Bölüm 23

13.8K 396 37
                                    

"Serdar sana inanamıyorum, şaşırmış olmalısın. Ne işimiz var burda, ne yapacağız lunaparkta?"

Eğlenmekten kendini kaybetmiş çocukların ve gençlerin, bir yandan kahkahaları bir yandan da çığlıkları kulaklarımızı dolduruyordu...Serdar çocukları göstererek :

"Onların yaptığını yapacağız, çocuklar gibi eğlencez. Ne dersin?"

Bugün ikinci şaşkınlığımı yaşıyordum. İlk önce kütüphaneye gidip ardından da lunaparka gelmemiz hiç aklımdan geçmeyecek şeylerdi.Yani aslında doğal şeyler fakat 30 yaşını aşkın biriyle böyle yerlere gelmek mantıklı olur mu diye düşündüğüm için şaşkınlık yaşıyordum.Ama bugün hiç olmadığım kadar mutluydum. O yanımdaydı ve birlikteydik. Belki bu yaşadıklarımız kısa bir süre sonra bitecekti fakat bu olanlar bir rüya kadar güzel ve etkileyiciydi. Keşke ömür boyu uyuyup, bu rüyayı yaşayabilseydim..

"Hasret, bir şey sordum?"

"Efendim."

"Ya sen beni dinlemiyor musun?"

"Hayır yani aslında evet.."derken lafımı bitirmeden beni susturdu.Elleriyle omuzlarımdan tuttu ve gülümseyerek:

"Hasret, kendinde misin? :) Evet mi hayır mı bir karar ver? "

"Öyle bir an bir şeyler düşünüyordum, dalmışım.O yüzden söylediklerini tam olarak duyamadım."

"Peki o zaman teklifimi yeniliyorum?" demesiyle hemen lafa atladım.

"Naaaa...Nasıl yani sen bana yoksa daha yeni teklif mi ettin?"

"Evet, sen derin düşüncelere daldığın sırada. Ama bir cevap vermedin bana."

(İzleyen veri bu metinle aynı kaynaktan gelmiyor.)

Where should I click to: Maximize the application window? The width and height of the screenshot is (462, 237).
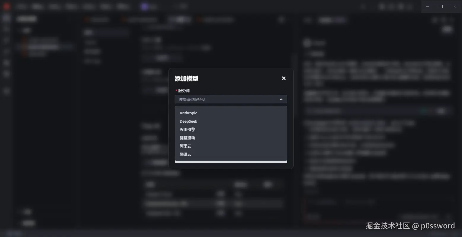click(x=441, y=7)
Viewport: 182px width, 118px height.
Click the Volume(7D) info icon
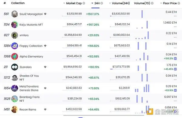tap(152, 3)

"Evet Serdar..Tabiki de evet.."

"Tamam o zaman gidelim."

"Nereye?"

"Nasıl nereye? Hasret sen neye evet dediğini bilmiyor musun?"

"Bilmez olurmuyum. Bana daha yeni teklif ettin..Bende kabul ettim."

"O zaman niye gidelim dediğimde nereye diye soruyorsun?"

"Bir dakika... Serdar sen daha yeni teklif derken, çıkma teklifini kastetmedin mi?"

"Hayır, yanlış anladın. Ben eğlenmeye gidelim mi dedim. Aklın fikrin sevgili olmakta, gözümden kaçmıyor bak."

İçimden Serdar'ı yanlış anladığıma mı yansam, sevgili olmak için teklif etmediğine mi yansam bilemedim. Offf sevmek ne zor işmiş hem de deli gibi her ne pahasına olursa olsun çok sevmek.. Ne zor şeymiş canından bile vazgeçip ondan geçememek.

"Hasret burda ağaç oldum.Senin bir cevap vereceğin felan yok. O zaman bende seni zorla götürürüm." diyip elimden tuttuğu gibi beni kamikazenin önüne getirdi.

"Ne yani kamikazeye mi bincez?"

"Evet, hadi.."

"Serdar ben buna hayatta binemem, korkarım."

"Ben yanındayım bir şey olmaz, korkma."

"Serdar olmaz, ben gerçekten binemem.İmkanı yok.O kadar yüksekte ters durmak felan, daha aklıma geldiği anda çıldırıyorum."

"Hasret biraz sakin olur musun? Bak beraber bincez, yanyana oturucaz ve senin elini asla bırakmıycam. Güvenmiyor musun bana? Hadi gel."

Tam ikna olmuş kamikazeye doğru ilerlerken:

"Yok Serdar ben yapamıycam. Başka bir şeylere binelim, ne olur?"